It doesn’t taste just like chicken. More like a spicy beef, the way Lou Fleming prepares it at Faidley’s Seafood.

The “it” would be raccoon meat, which Faidley’s has sold for generations, alongside muskrat, and of course the oysters and crabcakes for which the Lexington Market stalwart is known.

Raccoon consumption has dropped off significantly in the recent decades, says Bill Devine, owner of Faidley’s. “Those people that ate when they were young have died. And if McDonald’s had it on the menu, you’ve had five generations eating it.”

In 1991, Devine told The Sun, “I submit when the pilgrims landed, they weren’t handed a turkey, they were handed a muskrat.”

Fleming, the manager at Faidley’s, has been eating raccoon since childhood, the way his parents, from Virginia used to cook it. “That is a tradition you can’t find every day,” Fleming said. “Because nobody knows how to prepare it.” But Lou does.

Raccoon season is over now, but Fleming keeps some in the freezer. He presents a frozen specimen for curious customers. Everyone who walks by cranes their neck and has the same question. What is that?
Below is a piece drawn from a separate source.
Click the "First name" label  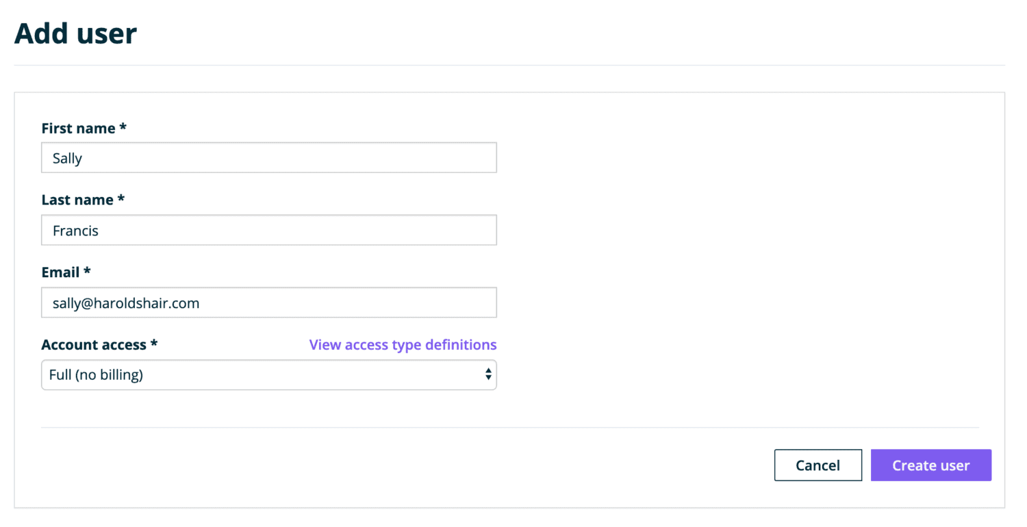point(79,128)
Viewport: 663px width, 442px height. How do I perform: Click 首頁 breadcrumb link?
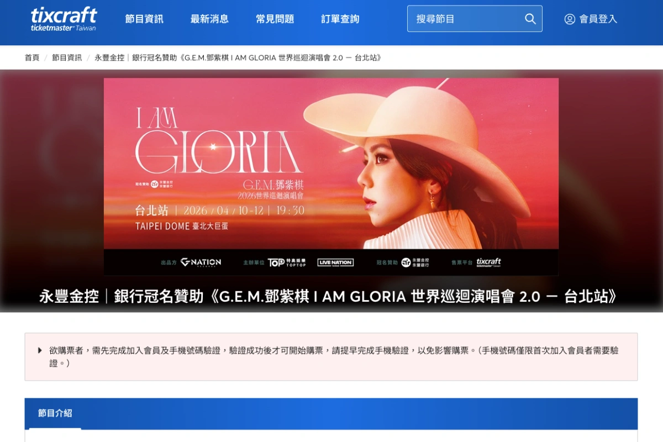(32, 57)
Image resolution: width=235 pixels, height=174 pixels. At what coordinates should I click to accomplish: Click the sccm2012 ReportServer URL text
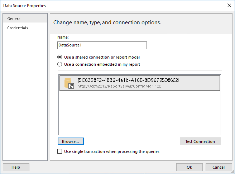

Fleming points to the animal’s padded feet for the answer. By law, he says, the feet of a raccoon must be intact at the sale, to ensure that it’s not really a cat or a dog sold by some trickster trader. Faidley’s gets its raccoons from fur traders who trap the animals (along with muskrats) for their fur and sell the meat.

Today, Fleming estimates Faidley’s sells 400 raccoons per season. Devine says they once sold 10 times as many.

Fleming prepared one for us, soaking it overnight and then heavily seasoning it like a piece of beef. He slow-cooked it for several hours.

“I don’t cook the head because everybody’s scared of it,” he said with a sly grin. “You don’t want it looking back out at you while you eat it.”

He removes the raccoon from the oven – surrounded in potatoes, it looks like any other roast. Fleming’s anticipation is palpable.

“I know you want to taste it,” he said to a member of his staff.

She shakes her head. “No, I’ve never been that curious.”

“It’s only like beef. Just try it,” Fleming said. She didn’t budge.

“Chicken,” he said. “I’ve got a bunch of chickens working for me.”

There are those who may be reluctant to try raccoon. Perhaps you have unwittingly eaten some already. Fleming says he sells to a man who drives up from Washington, D.C. to buy around 40 raccoons each time. The man owns a number of Chinese restaurants on H Street. Fleming doesn’t think he puts “raccoon” on the menu.